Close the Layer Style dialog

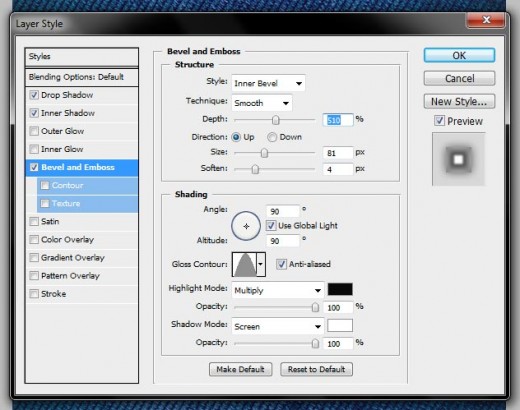coord(486,20)
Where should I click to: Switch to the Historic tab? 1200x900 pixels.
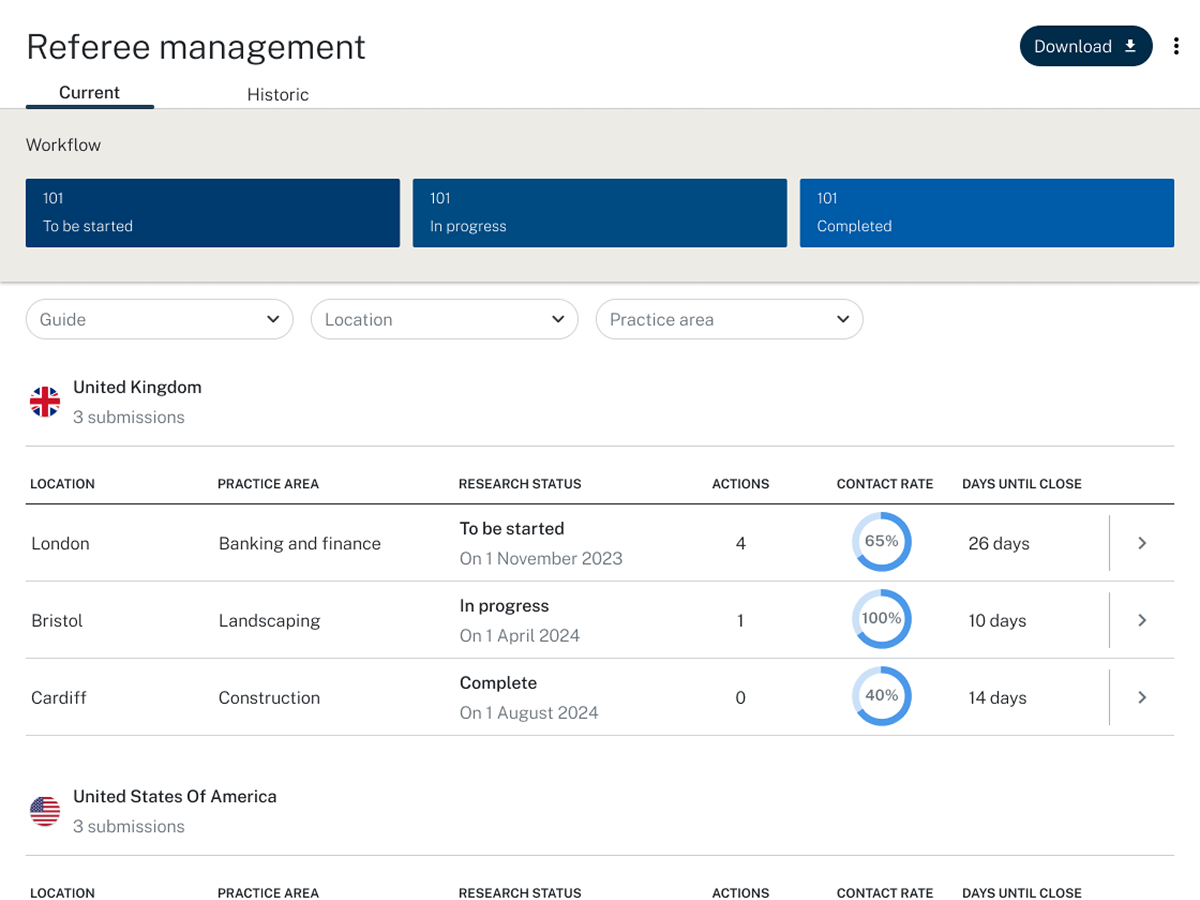[278, 94]
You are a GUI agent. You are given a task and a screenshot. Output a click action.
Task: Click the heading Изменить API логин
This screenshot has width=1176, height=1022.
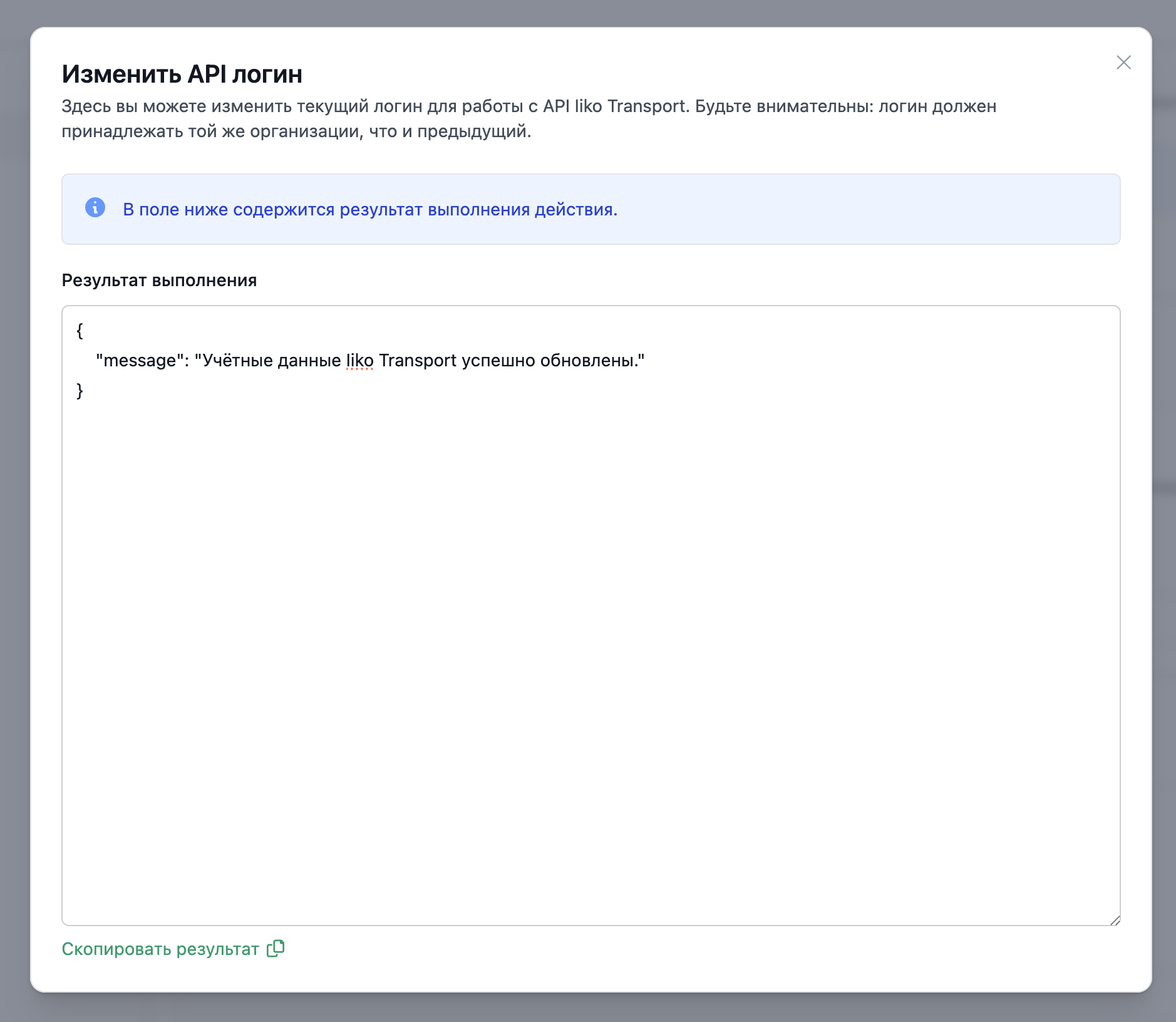pos(182,75)
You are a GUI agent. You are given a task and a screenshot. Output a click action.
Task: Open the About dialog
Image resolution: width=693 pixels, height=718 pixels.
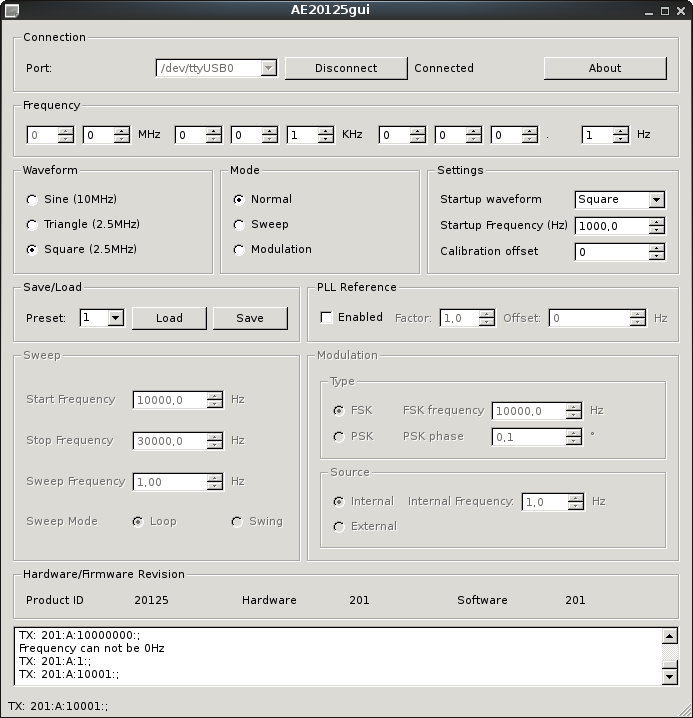pyautogui.click(x=605, y=68)
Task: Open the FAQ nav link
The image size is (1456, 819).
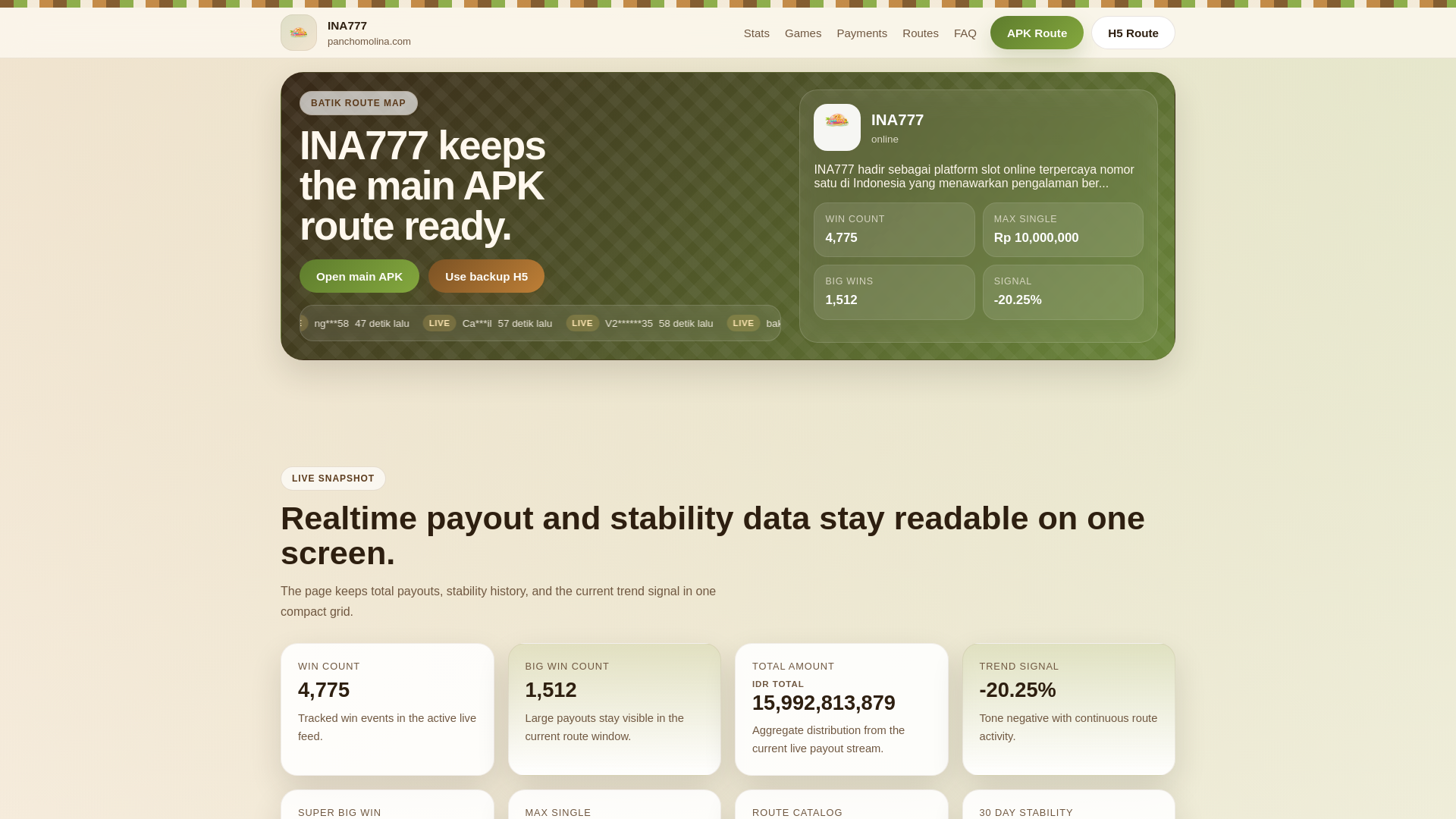Action: pos(965,33)
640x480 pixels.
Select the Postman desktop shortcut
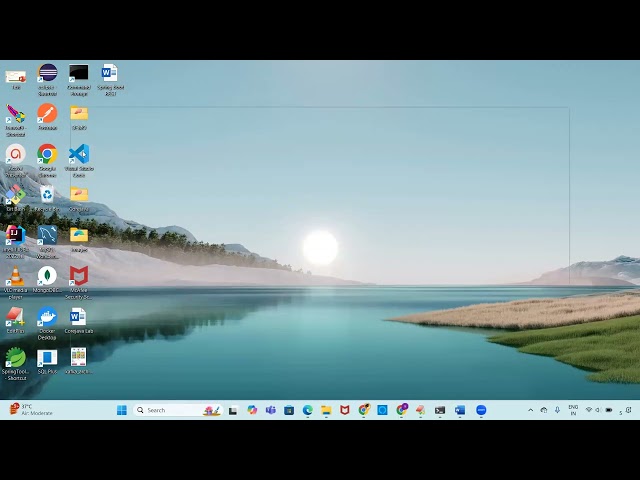click(47, 117)
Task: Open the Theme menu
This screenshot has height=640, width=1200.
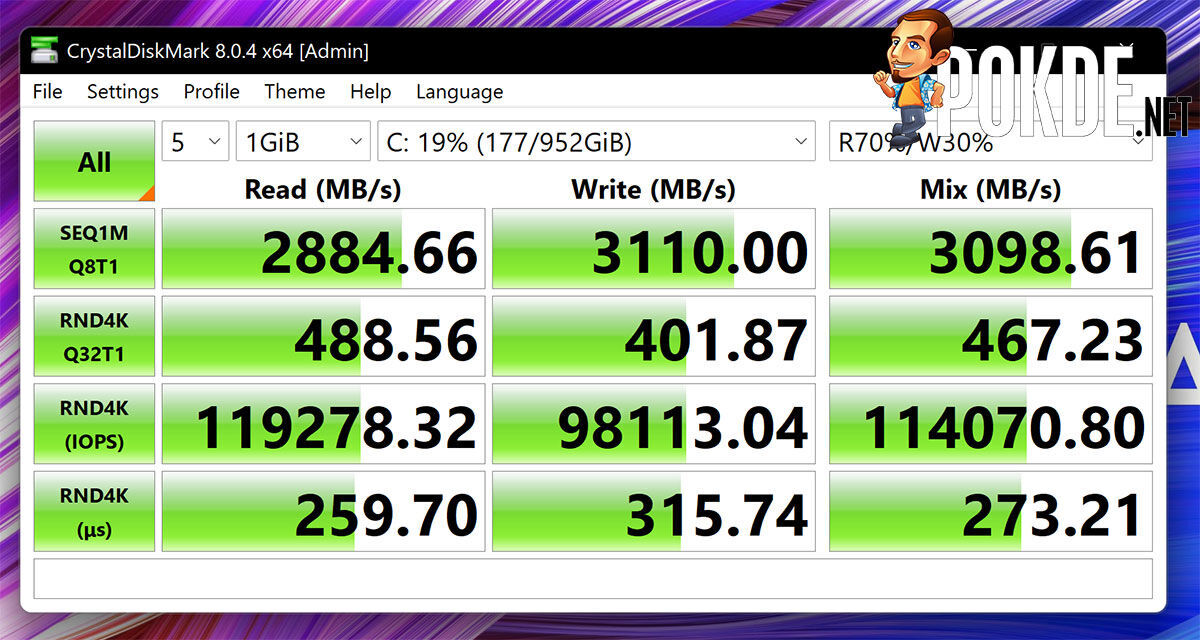Action: tap(294, 91)
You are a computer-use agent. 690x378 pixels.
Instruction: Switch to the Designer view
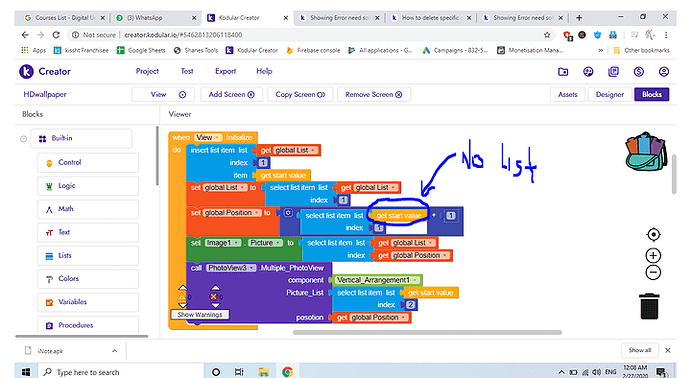[609, 95]
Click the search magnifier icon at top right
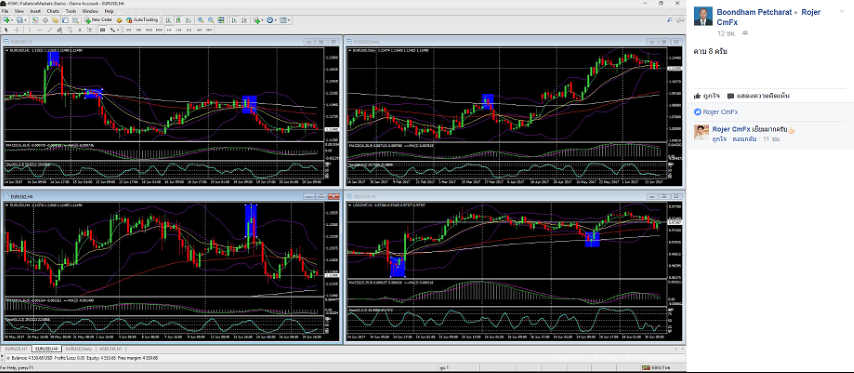The height and width of the screenshot is (373, 854). click(669, 20)
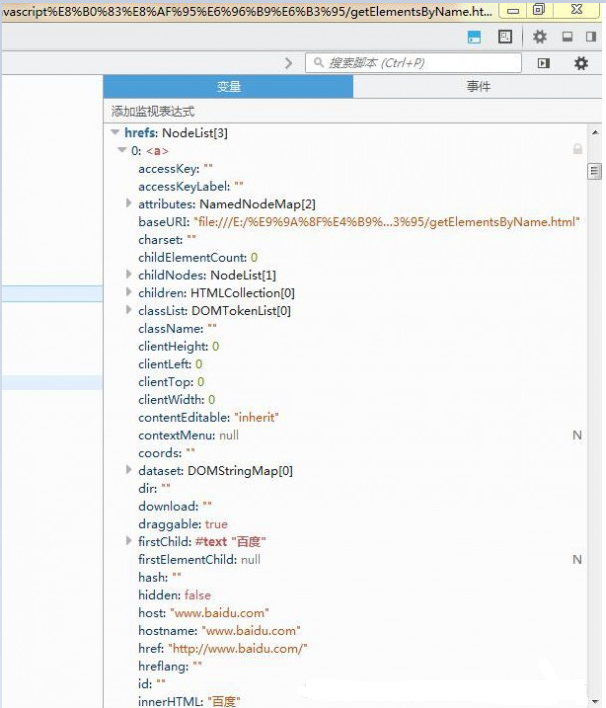Click the lock icon beside 0: <a>
Viewport: 606px width, 708px height.
click(x=577, y=149)
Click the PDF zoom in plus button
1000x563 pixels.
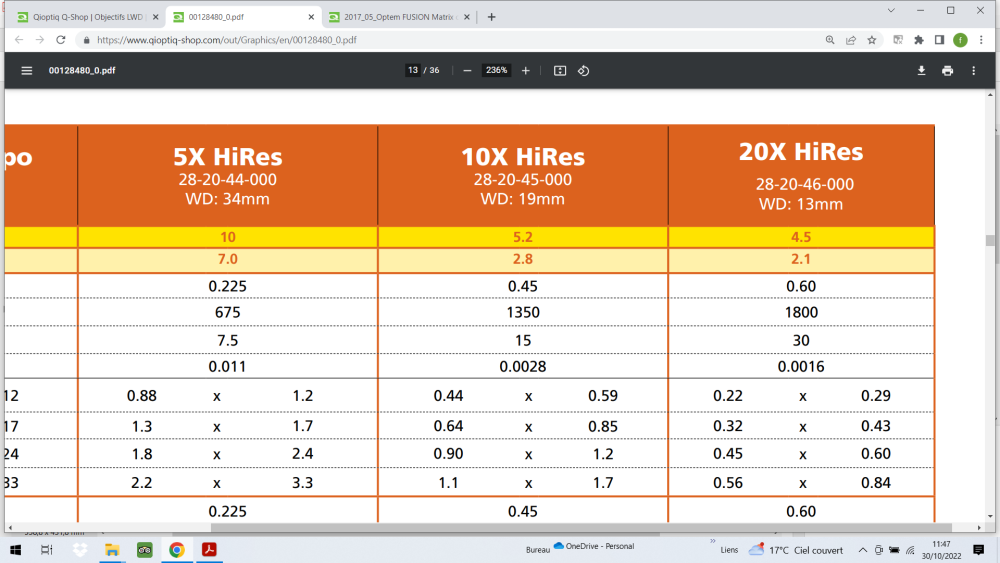point(526,71)
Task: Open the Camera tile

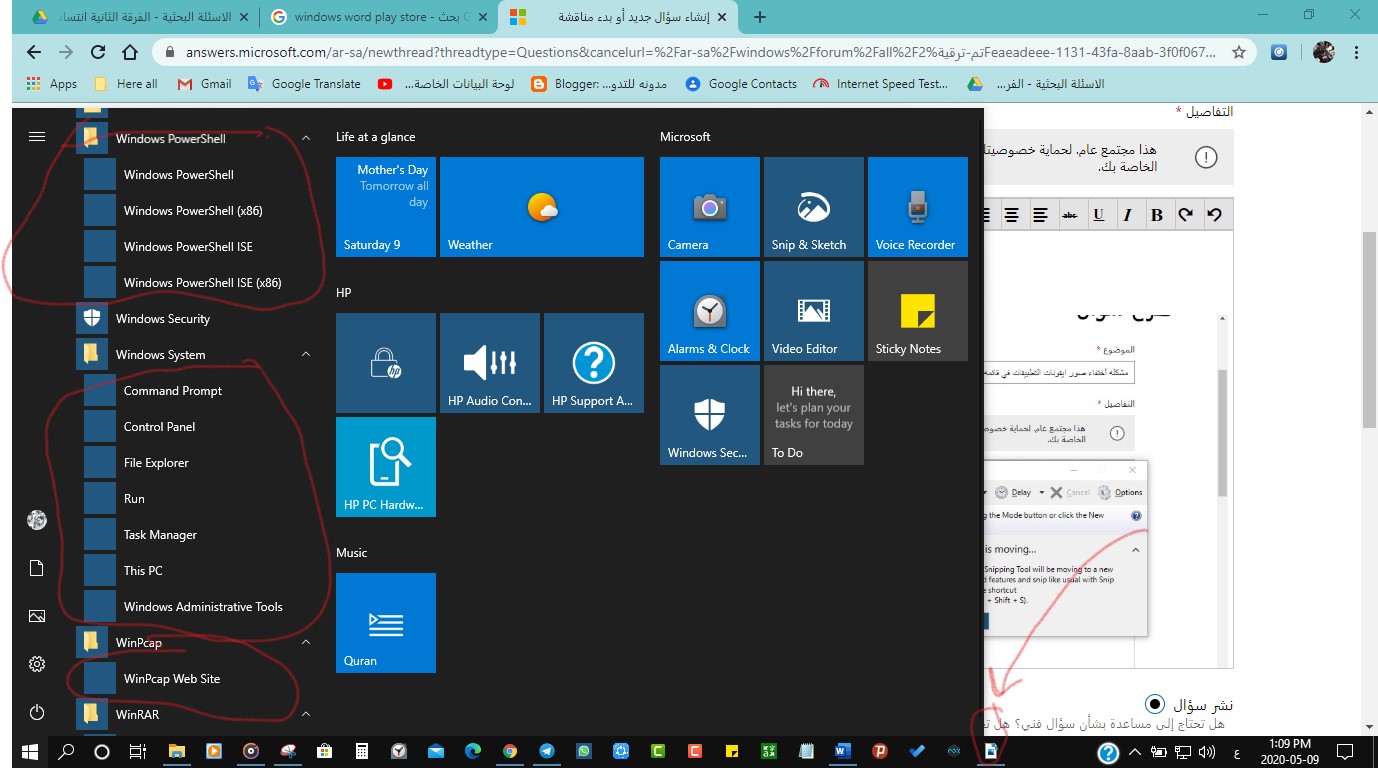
----------------
やること
項目の冒頭から「pos(182,75)」を含む行までの部分を、「Historic」を「Archive」に置き換える形で編集し、ほかはそのまま示してください。画像は答えに入れないでください。

練習の解答
Close the Layer Style dialog

coord(486,20)
Where should I click to: Switch to the Archive tab? 1200x900 pixels.
[278, 94]
You are a GUI agent. You are given a task and a screenshot. Output a click action.
Task: Click the heading Изменить API логин
This screenshot has width=1176, height=1022.
pos(182,75)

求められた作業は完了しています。